Poprawa koniunktury na brytyjskim rynku nieruchomości
2013-07-19 11:49
Comiesięczne badanie brytyjskich gospodarstw domowych pokazuje, że oczekiwanie wzrostu cen mieszkań staje się praktycznie powszechne. Az blisko 20% badanych w lipcu było przekonanych o wzroście wartości swojego mieszkania, a jedynie 6,3% miało przeciwne zdanie.
Przeczytaj także: Kolejny wzrost cen na chińskim rynku mieszkaniowym
Rynki finansowe
Dla postronnych obserwatorów nie do końca zrozumiałe mogą wydawać się codzienne interpretowanie słów Bena Bernanke na temat przyszłości skupu aktywów w Stanach Zjednoczonych. Szef Rezerwy Federalnej nie mówił wszak nic nowego ponad to, co już wiemy. Jeśli koniunktura gospodarcza nie będzie w kolejnych miesiącach mocno rozczarowywać, to skup aktywów jeszcze w tym roku zostanie ograniczony.
Wszyscy mają przy tym świadomość, że w pierwszej fazie będzie to działanie bardzo ostrożne, bo już dotychczasowe reakcje na zapowiedzi korekty dotychczasowej polityki wywołały duże zmiany na rynkach finansowych. Drugą stroną medalu jest jednak to, że działania banków centralnych przyniosły dotąd ograniczone efekty, zwłaszcza w skali globalnej. W efekcie wycofywanie się z takiej polityki przyczyniałoby się do utrwalenia stagnacji gospodarczej, a w bardziej pesymistycznym scenariuszu mogłoby niektóre gospodarki zepchnąć znów na skraj recesji.

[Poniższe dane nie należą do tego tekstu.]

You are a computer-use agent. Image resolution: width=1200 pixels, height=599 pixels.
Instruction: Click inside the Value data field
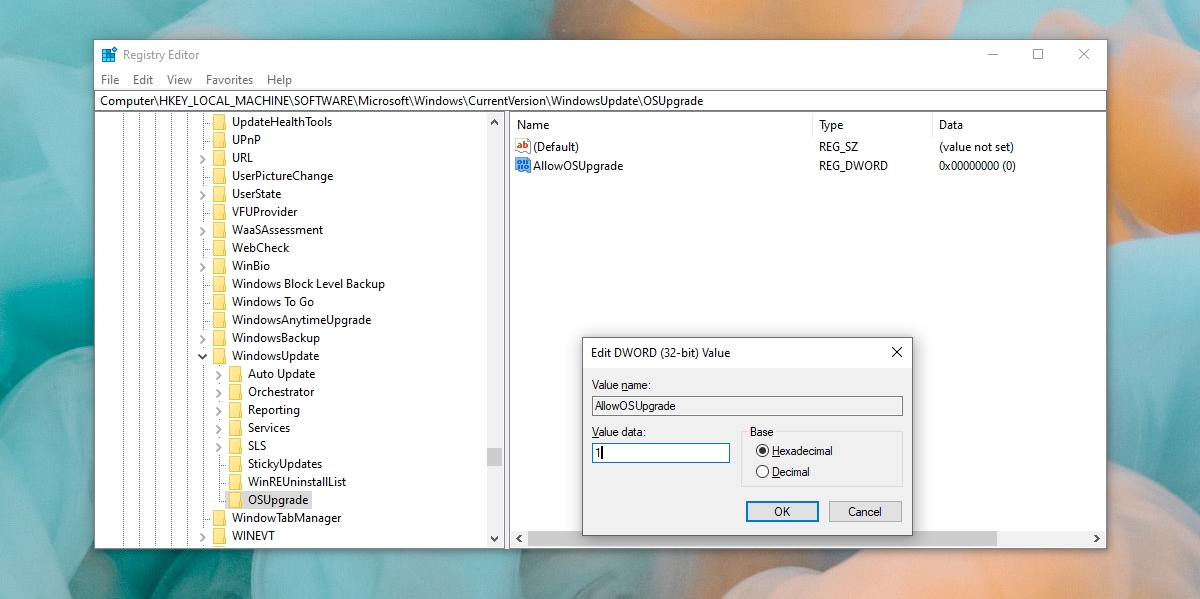[x=660, y=452]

Te wszystkie obawy kompensują dobre wyniki amerykańskich spółek za II kwartał. Po podaniu ich przez ponad 90 firm z S&P 500 roczny wzrost sięga blisko 15%. dzieje się jednak tak głównie za sprawą banków, bo nie licząc tego sektora zwyżka wynosi już tylko 3,4%. Po przekazaniu wyników przez resztę firm wzrost zysków ma ukształtować się na poziomie około 4%.
Dziś kierunek notowaniom w USA może wyznaczyć General Electric, zwany gospodarką USA w pigułce ze względu na działalność w wielu różnych branżach. Niekorzystny klimat tworzą słabe wyniki Microsoft, AMD i Google.
Rynki nieruchomości
Comiesięczne badanie brytyjskich gospodarstw domowych pokazuje, że oczekiwanie wzrostu cen mieszkań staje się praktycznie powszechne. Az blisko 20% badanych w lipcu było przekonanych o wzroście wartości swojego mieszkania, a jedynie 6,3% miało przeciwne zdanie. W obu przypadkach to nigdy wcześniej w przeszłości tego badania sięgającej początków 2009 r. niewidziane odczyty. W efekcie wskaźnik opisujące bieżące ceny podniósł się do 56,8 pkt z czerwcowych 53,2 pkt. To 4. kolejny miesiąc wartości wskaźnika przekraczającej 50 pkt, powyżej których można mówić o zwyżce cen mieszkań. Wcześniej przez 33 miesiące wskaźnik miał mniej niż 50 pkt.
Jednocześnie coraz większy jest optymizm odnośnie do przyszłych cen. Tak wysokich oczekiwań na wzrost cen w perspektywie najbliższego roku nie było od 3,5 roku. Wskaźnik osiągnął 69,1 pkt wobec 65,9 pkt miesiąc wcześniej. Takie wyniki badania będą przekładać się na wzrost cen wywoławczych przy sprzedaży mieszkań i większą skłonność do akceptowania wyższych cen przy kupnie, co sprzyjać będzie utrzymaniu wzrostu cen.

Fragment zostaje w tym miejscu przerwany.